Вышел как-то раз на дорожку тенёк. Смотрит нет по сторонам никого. Он тогда прятаться стал. От ветра. От ветра. От ветра. От злого ворога. На ту беду случилось совсем рядом с ним счастие. Простое. Обыкновенное. Счастие и говорит ему: «Тенёк ты, говорит, тенёк, зачем выходит тебе прятаться? Просто так!..» А тенёк и ответил тогда: «Просто так, говорит, просто так!..». Вот тогда счастие простое, обыкновенное и сказало теньку: «Осторожней бы надо бы, так можно ведь упрятаться до тоски!». Сказало себе и ушло. А только тенёк был сам себе тенек и не поверил своему счастию. А потом только. Когда был упрятан, наверное, уже надёжней всех, тогда по-неземному по-нездешнему затосковал…

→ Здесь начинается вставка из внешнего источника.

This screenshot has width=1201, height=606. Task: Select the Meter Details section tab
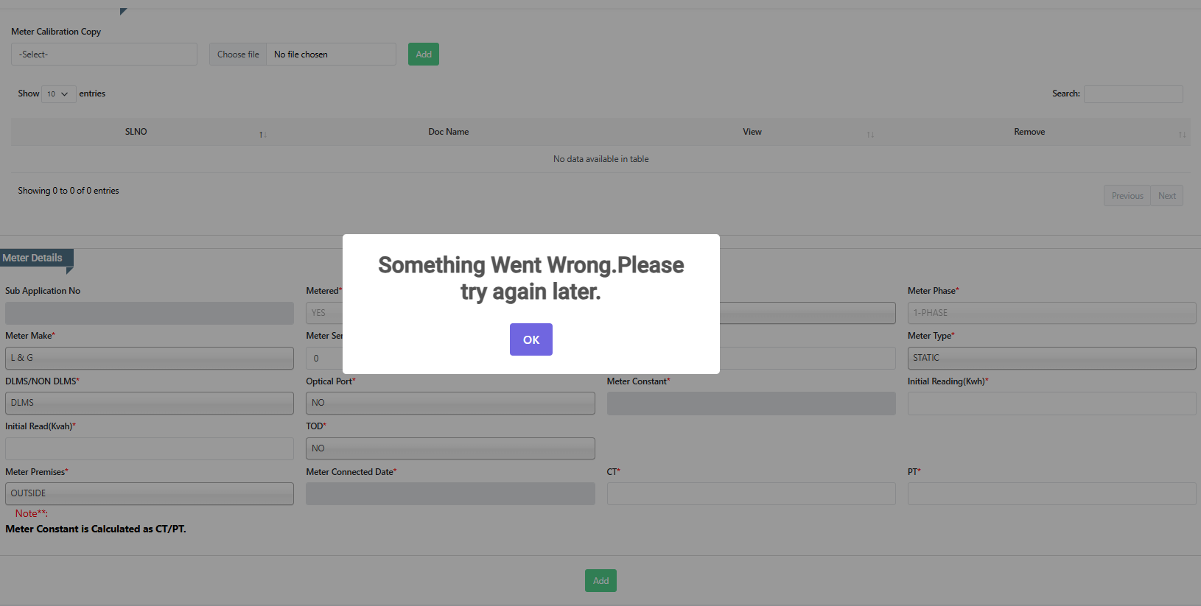click(x=33, y=258)
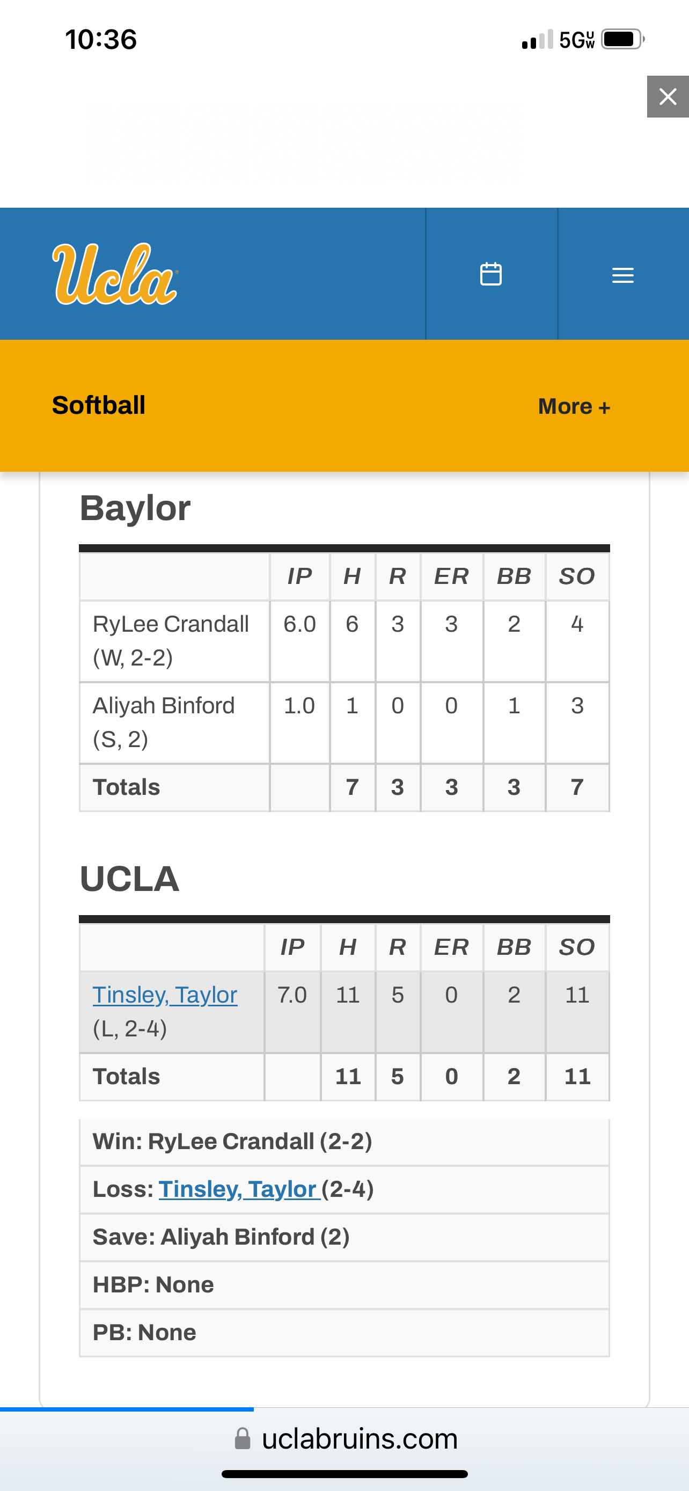
Task: Tap the home indicator bar
Action: [x=345, y=1474]
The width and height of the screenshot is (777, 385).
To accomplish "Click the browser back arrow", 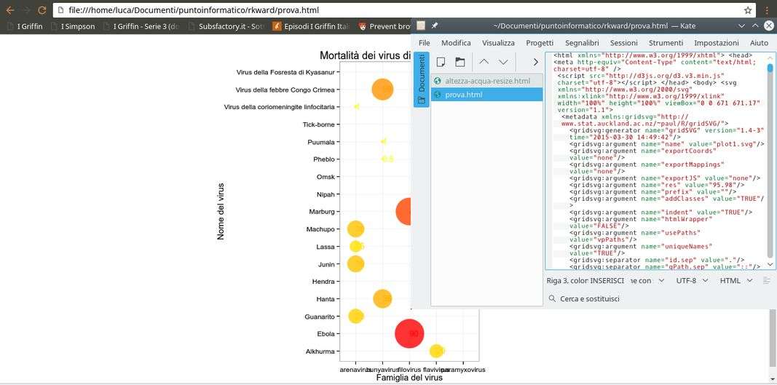I will coord(9,10).
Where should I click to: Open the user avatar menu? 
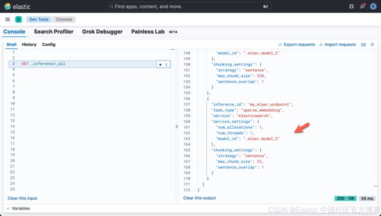click(373, 6)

Небо раскрылось перед ним всё какими-то малыми искрами. Дышать захотелось до невозможности. Да было неоткудова. Так и застыл. Так и застыл. Так и застыл. Окоротило надолго чуть не в совсем. Поглядел внимательно промеж пальцев на божий свет и охолонул слегка. Захолонуло, завело, занемело всё по душе… стал немил белый в искрах свет. Стало больно так как и не передать бы совсем. Охнуло охнуло охнуло позади невдалеке. Внимательно вслушался и тихонько тихонько запел … чтобы выжить… потому что внезапно как никогда захотелось зачем-то жить. Такого парадокса он за собой давно не наблюдал. Поэтому терпеливо отстранил жизненно-важную необходимость и поуспокоил невесть откуда взявшуюся нервную систему. Влёт били несгоряча. Не боялись и били ровно совсем. Он это правильно угадал и случился готов. Не бился в судорогах неверного смеха над расстреливавшими, а просто и целеустремлённо рассматривал пули в него входившие. Таким он оставался – на память…
«Ничего, малыш, это обязательно пройдёт» – успокаивало его что-то ласковое. «Если выживем…»
- Если выживем? - переспросила наивная малышня не подразумевавшая ни в каких видах смерти.
- Нет-нет, маленький! Просто пройдёт… Обязательно!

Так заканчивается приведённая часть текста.